Legitimizing the illegitimate

On the back side of my flyer listing the UCP’s statistical lies in support of an APP, are the pictures of the members of the three person panel Smith has chosen ostensibly to hear feedback from residents. It is evident that the panel’s job is not to consult, but to sell the APP, to give it credibility. The UCP’s on-line survey seeking the opinions of Albertans doesn’t even ask whether they wish to keep the CPP!

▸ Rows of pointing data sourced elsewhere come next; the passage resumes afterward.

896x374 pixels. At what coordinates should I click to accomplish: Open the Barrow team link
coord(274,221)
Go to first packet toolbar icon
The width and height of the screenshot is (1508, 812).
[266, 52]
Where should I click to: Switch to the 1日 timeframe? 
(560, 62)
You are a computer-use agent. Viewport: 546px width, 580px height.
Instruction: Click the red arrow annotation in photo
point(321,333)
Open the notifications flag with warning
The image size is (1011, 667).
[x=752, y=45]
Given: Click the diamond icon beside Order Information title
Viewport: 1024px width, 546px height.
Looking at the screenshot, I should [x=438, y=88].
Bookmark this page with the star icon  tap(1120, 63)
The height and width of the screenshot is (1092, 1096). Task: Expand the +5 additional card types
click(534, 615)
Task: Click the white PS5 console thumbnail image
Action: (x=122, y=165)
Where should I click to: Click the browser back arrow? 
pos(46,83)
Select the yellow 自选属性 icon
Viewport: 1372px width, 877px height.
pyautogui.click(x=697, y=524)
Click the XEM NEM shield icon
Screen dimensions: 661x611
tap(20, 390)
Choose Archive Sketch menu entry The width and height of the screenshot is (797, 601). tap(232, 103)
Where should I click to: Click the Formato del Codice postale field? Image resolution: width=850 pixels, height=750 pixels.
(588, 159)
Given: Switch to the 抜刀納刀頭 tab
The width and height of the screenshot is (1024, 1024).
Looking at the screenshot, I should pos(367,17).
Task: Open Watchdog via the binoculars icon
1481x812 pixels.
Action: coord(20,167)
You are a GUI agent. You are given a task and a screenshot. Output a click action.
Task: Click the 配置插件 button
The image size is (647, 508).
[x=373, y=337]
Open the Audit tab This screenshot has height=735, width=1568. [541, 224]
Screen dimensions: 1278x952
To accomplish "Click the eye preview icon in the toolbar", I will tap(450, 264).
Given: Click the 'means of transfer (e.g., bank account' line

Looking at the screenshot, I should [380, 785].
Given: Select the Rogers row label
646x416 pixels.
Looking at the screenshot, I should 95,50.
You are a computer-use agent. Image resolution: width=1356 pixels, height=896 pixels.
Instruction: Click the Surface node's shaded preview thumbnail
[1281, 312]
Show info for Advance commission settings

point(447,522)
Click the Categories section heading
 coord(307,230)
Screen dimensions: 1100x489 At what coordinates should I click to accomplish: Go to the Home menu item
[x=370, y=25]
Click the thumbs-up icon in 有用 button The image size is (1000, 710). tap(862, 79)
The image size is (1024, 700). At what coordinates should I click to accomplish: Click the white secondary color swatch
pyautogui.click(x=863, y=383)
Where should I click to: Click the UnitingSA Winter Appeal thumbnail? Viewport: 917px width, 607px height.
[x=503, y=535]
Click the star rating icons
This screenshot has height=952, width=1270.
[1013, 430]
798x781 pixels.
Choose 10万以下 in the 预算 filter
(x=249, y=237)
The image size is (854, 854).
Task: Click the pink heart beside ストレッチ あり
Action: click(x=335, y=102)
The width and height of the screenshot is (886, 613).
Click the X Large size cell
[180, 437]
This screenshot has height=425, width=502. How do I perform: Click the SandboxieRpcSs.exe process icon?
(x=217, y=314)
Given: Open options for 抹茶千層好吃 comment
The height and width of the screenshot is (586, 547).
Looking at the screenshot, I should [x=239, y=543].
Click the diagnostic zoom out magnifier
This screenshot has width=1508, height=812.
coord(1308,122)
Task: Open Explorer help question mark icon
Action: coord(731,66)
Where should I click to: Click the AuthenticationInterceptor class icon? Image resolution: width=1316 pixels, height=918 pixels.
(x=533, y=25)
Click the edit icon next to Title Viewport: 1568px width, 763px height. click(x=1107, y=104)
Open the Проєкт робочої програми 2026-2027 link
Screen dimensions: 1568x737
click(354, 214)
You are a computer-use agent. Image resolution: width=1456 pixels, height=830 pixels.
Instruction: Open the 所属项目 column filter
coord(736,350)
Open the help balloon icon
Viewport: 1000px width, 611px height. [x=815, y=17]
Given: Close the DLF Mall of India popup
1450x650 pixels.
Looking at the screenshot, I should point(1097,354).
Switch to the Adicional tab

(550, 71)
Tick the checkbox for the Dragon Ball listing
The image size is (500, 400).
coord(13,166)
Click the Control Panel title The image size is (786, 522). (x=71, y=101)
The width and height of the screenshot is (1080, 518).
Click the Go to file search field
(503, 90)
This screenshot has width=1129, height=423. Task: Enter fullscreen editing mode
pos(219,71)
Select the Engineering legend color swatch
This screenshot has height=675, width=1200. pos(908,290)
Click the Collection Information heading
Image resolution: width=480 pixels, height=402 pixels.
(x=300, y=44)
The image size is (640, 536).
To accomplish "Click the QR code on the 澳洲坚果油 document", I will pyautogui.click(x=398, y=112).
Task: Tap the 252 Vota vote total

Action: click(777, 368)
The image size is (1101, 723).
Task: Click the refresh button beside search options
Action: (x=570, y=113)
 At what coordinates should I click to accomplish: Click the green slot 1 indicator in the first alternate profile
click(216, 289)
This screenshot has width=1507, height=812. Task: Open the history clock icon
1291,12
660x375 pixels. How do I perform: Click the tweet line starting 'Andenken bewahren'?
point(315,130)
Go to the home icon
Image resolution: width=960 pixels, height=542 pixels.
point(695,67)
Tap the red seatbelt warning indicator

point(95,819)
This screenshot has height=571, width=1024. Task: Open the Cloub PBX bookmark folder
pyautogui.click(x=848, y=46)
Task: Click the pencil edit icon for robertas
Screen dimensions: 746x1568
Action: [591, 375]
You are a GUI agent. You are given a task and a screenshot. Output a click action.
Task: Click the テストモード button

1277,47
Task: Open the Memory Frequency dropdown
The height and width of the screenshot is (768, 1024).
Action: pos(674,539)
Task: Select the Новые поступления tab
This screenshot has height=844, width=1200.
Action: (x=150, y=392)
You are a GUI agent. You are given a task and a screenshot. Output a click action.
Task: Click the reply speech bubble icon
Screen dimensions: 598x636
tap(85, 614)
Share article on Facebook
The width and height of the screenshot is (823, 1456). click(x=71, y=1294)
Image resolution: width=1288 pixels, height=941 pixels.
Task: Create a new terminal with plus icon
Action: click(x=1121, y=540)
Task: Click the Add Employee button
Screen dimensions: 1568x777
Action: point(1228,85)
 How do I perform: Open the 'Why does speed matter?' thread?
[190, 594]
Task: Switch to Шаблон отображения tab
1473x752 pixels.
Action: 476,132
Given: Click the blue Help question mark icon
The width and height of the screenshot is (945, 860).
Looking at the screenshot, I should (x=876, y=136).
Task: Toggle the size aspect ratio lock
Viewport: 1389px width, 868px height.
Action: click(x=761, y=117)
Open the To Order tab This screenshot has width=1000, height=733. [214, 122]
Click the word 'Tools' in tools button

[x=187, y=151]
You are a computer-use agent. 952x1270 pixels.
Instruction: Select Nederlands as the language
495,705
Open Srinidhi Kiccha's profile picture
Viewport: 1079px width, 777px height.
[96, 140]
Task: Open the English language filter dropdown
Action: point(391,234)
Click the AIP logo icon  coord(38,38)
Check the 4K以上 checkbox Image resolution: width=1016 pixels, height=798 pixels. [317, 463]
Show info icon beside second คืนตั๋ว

It is hard to fathom why Jim Dinning, the panel chair, a Lougheed Conservative, former provincial Treasurer, and moderate, and Mary Ritchie, a former Audit Committee Chair for the CPP, chose to join the mendacious UCP game. Why have they associated themselves with the lies in the flyer? Surely, the generous emolument wasn’t the reason? Reputations will suffer. The third member of the panel, Moin Yahya, a professor in the U of A Faculty of Law, is more understandable, as a former member of Jason Kenney’s Fair Deal Panel, where ideas like the APP have already been treated seriously and favourably.

So what?

Well, the facts speak for themselves.

Those who truly have the retirement interests of Albertan Canadians at heart would be advocating further strengthening of the exemplary CPP, not seeking to undermine it for parochial purposes at the cost of the rights of national citizenship.

Edmonton, 28 October, 2023

By Peter Puxley

Hi, I'm Peter Puxley, an economist, geographer and urban planner by academic training, and a political organizer/activist, development educator, journalist, policy wonk, researcher and political staffer by practice. I have tried my hand at poetry, fiction and non-fiction writing, some of which has been published.